Since inhibitor of apoptosis (IAP) proteins can regulate additional signaling pathways beyond apoptosis, we investigated the effect of the Smac mimetic BV6, which antagonizes IAP proteins, on non-apoptotic functions in glioblastoma (GBM). Here, we identify non-canonical NF-κB signaling and a TNFα/TNFR1 autocrine/paracrine loop as critical mediators of BV6-stimulated migration and invasion of GBM cells. In addition, BV6 triggers cell elongation, migration and invasion in primary, patient-derived GBM cells at non-toxic concentrations and also increase infiltrative tumor growth in vivo underscoring the relevance of these findings.
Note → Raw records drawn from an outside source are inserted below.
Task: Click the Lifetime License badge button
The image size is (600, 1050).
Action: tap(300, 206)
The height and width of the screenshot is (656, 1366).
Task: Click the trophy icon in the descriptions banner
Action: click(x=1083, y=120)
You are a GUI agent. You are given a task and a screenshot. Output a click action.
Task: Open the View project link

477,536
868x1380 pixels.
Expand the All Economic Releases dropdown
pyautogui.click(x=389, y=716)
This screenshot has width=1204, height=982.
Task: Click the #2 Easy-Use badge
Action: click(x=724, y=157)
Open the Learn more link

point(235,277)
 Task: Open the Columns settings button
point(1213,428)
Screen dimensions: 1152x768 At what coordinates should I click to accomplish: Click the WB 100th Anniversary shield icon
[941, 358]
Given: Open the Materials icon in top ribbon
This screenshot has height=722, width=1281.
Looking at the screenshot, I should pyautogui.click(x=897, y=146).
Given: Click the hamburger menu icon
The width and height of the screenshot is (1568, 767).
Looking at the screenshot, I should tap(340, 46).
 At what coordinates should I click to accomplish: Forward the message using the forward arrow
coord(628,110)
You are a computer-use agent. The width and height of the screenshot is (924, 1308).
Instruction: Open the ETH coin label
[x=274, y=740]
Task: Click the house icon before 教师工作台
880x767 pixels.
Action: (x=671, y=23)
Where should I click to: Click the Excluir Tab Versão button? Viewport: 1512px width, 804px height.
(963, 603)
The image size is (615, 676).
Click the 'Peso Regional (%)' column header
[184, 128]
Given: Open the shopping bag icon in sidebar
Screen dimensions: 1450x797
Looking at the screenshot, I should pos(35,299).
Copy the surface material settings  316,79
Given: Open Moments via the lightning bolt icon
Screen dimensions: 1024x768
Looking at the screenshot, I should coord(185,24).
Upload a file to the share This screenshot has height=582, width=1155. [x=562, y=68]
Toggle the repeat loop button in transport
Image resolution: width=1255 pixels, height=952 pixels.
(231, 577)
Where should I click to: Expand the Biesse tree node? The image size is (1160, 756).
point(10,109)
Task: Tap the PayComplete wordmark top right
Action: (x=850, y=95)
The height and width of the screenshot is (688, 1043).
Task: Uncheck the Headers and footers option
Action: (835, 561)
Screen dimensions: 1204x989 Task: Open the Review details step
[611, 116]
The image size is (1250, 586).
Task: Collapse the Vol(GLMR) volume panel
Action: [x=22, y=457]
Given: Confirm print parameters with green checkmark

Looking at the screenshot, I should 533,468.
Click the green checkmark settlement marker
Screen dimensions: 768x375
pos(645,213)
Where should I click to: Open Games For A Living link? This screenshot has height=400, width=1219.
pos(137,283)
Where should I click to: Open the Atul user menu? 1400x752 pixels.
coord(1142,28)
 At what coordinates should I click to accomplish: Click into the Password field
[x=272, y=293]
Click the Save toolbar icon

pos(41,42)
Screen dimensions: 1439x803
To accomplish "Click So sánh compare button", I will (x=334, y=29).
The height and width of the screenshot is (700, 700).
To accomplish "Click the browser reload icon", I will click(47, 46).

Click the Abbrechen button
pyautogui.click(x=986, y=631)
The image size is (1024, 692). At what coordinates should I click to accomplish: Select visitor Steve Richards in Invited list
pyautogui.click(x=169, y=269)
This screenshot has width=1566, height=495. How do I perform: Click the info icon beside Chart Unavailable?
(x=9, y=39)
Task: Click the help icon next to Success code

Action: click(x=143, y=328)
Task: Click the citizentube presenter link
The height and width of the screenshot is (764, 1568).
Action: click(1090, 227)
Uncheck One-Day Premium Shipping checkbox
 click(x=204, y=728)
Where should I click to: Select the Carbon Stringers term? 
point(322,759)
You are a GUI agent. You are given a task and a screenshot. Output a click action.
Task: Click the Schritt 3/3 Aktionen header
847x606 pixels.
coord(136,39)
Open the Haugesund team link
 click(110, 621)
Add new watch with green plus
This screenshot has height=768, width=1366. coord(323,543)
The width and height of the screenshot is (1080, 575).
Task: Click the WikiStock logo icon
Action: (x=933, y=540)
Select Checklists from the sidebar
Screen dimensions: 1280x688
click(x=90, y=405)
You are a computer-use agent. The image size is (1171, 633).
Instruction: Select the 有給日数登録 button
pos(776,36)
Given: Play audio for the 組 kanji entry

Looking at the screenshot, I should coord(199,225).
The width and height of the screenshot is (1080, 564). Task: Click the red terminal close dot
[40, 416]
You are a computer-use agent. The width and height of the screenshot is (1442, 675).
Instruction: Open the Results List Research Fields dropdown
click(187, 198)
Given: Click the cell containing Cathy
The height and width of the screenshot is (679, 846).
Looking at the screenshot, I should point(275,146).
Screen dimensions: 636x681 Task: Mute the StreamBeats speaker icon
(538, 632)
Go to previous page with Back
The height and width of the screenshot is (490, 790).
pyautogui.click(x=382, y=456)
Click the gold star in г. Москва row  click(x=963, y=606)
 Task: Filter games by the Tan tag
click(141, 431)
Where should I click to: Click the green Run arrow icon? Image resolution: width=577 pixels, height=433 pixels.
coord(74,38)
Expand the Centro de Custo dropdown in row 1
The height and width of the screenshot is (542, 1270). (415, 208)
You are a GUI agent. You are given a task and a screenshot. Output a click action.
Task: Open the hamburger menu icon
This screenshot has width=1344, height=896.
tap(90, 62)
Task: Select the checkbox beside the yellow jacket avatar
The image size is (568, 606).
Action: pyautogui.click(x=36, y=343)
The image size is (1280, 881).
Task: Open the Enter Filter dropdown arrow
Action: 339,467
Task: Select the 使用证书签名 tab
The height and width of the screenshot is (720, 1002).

Molecular studies reveal that BV6 causes rapid degradation of cIAP proteins, accumulation of NIK, processing of p100 to p52, translocation of p52 into the nucleus, increased NF-κB DNA binding and enhanced NF-κB transcriptional activity. EMSA supershift shows that the NF-κB DNA-binding subunits consist of p50, p52 and RelB further confirming activation of the non-canonical NF-κB pathway. BV6-stimulated NF-κB activation leads to elevated mRNA levels of TNFα and additional NF-κB target genes involved in migration (i.e. IL-8, MCP-1, CXCR4) and invasion (i.e. MMP9). Importantly, inhibition of NF-κB by overexpression of dominant-negative IκBα superrepressor prevents the BV6- stimulated cell elongation, migration and invasion. Similarly, specific inhibition of non-canonical NF-κB signaling by RNA interference-mediated silencing of NIK suppresses the BV6-induced cell elongation, migration and invasion as well as upregulation of NF-κB target genes. Intriguingly, pharmacological or genetic inhibition of the BV6-stimulated TNFα autocrine/paracrine loop by the TNFα-blocking antibody Enbrel or by knockdown of TNFR1 abrogates the BV6-induced cell elongation, migration and invasion. By demonstrating that the Smac mimetic BV6 at non-toxic concentrations promotes migration and invasion of GBM cells via non-canonical NF-κB signaling, our findings have important implications for the use of Smac mimetics as cancer therapeutics.